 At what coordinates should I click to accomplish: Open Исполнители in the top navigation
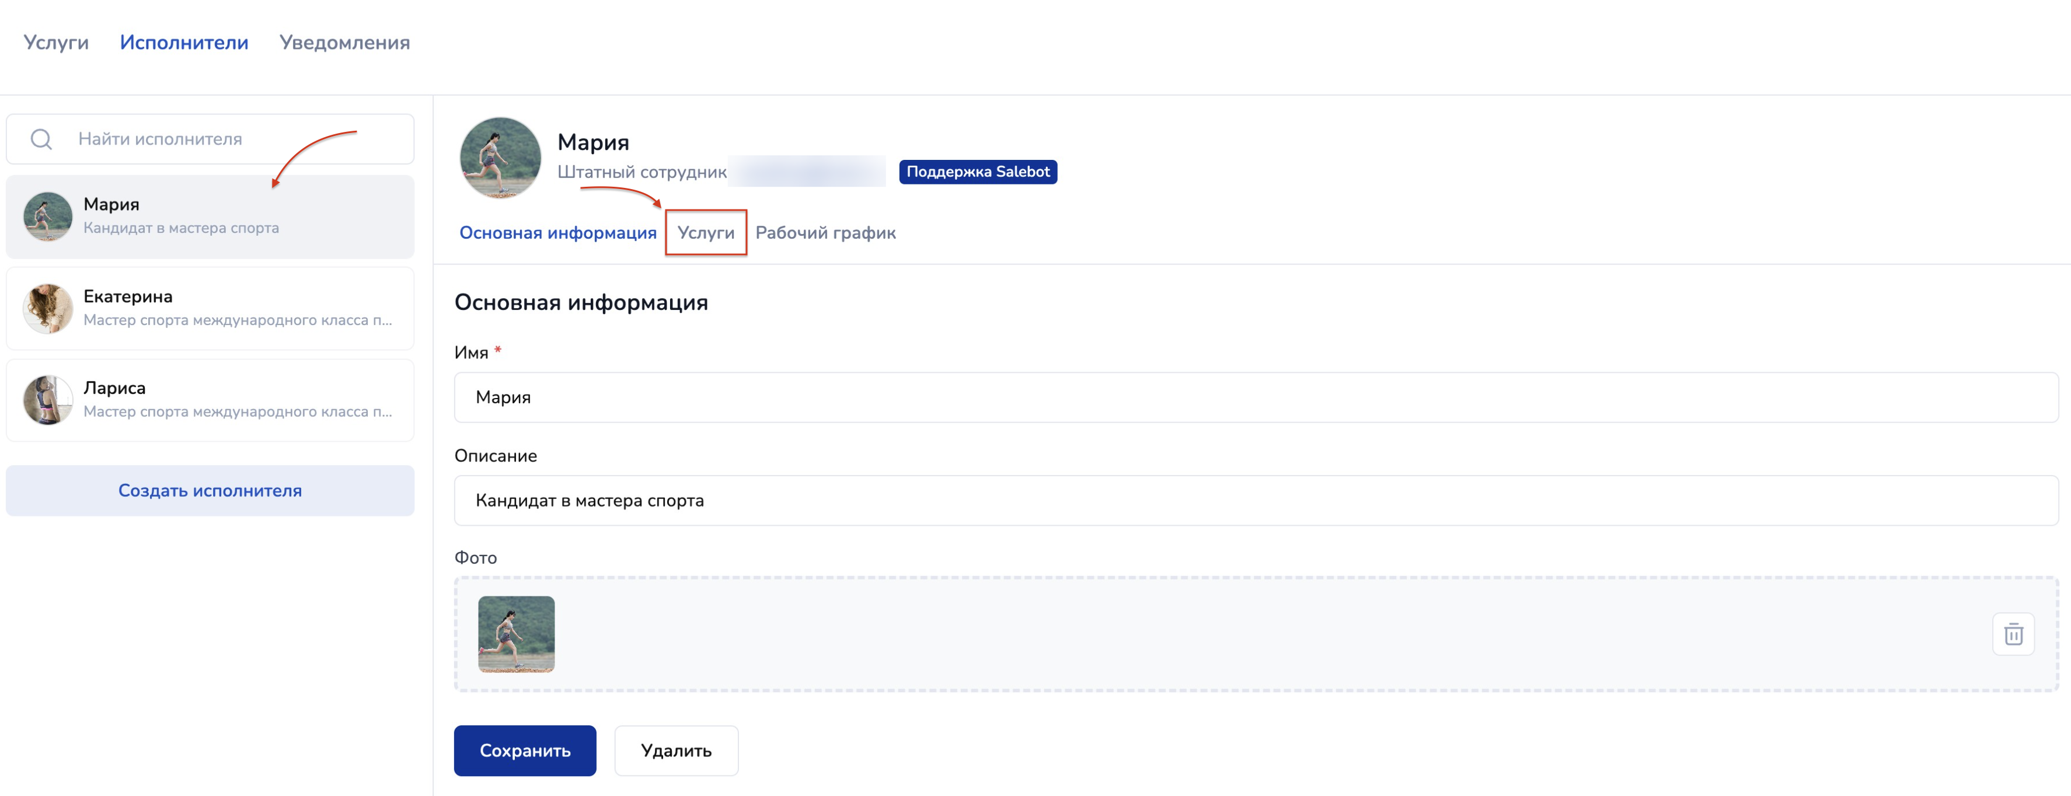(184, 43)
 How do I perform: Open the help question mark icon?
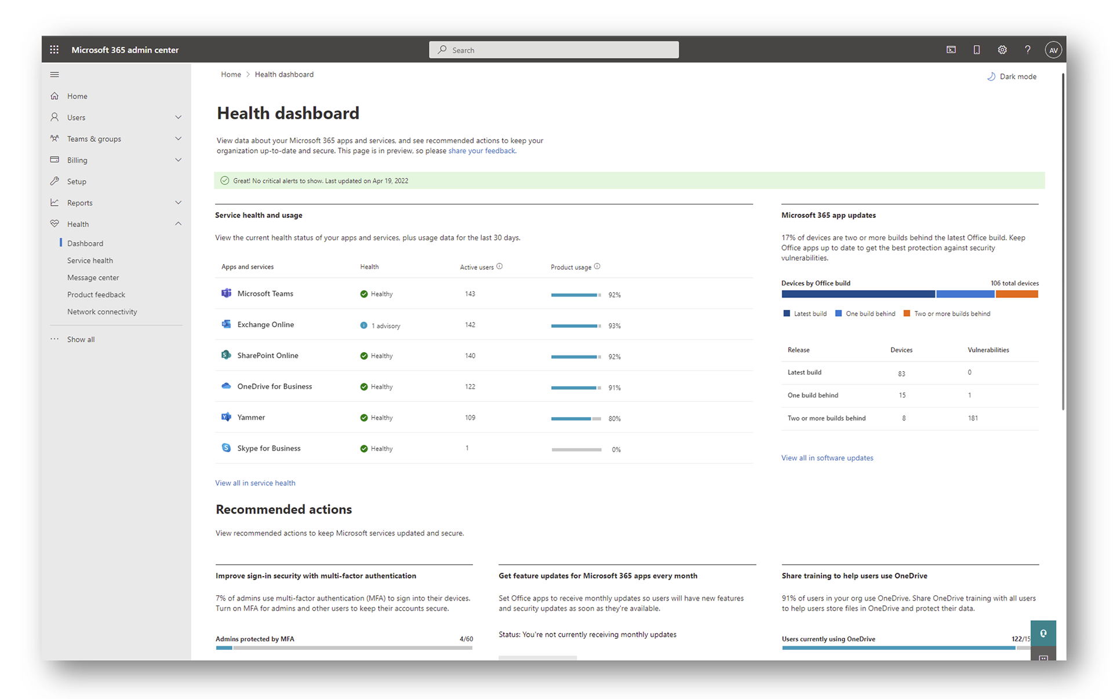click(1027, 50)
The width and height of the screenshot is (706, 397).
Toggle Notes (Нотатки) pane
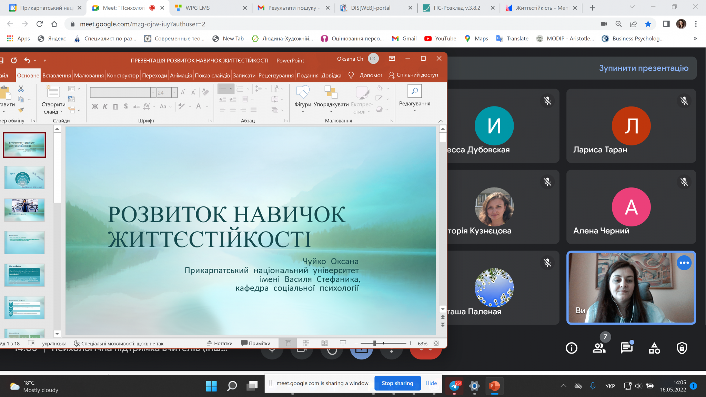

--*--

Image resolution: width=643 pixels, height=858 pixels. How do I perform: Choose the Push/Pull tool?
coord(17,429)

--*--

▸ **About this exercise**
Your output should be the lines above from the one that contains "How do I perform: Open" through the one that contains "Toggle Notes (Нотатки) pane", word for word, with pictures left out.

▸ **Answer space**
 How do I perform: Open the help question mark icon?
click(1027, 50)
The width and height of the screenshot is (706, 397).
Toggle Notes (Нотатки) pane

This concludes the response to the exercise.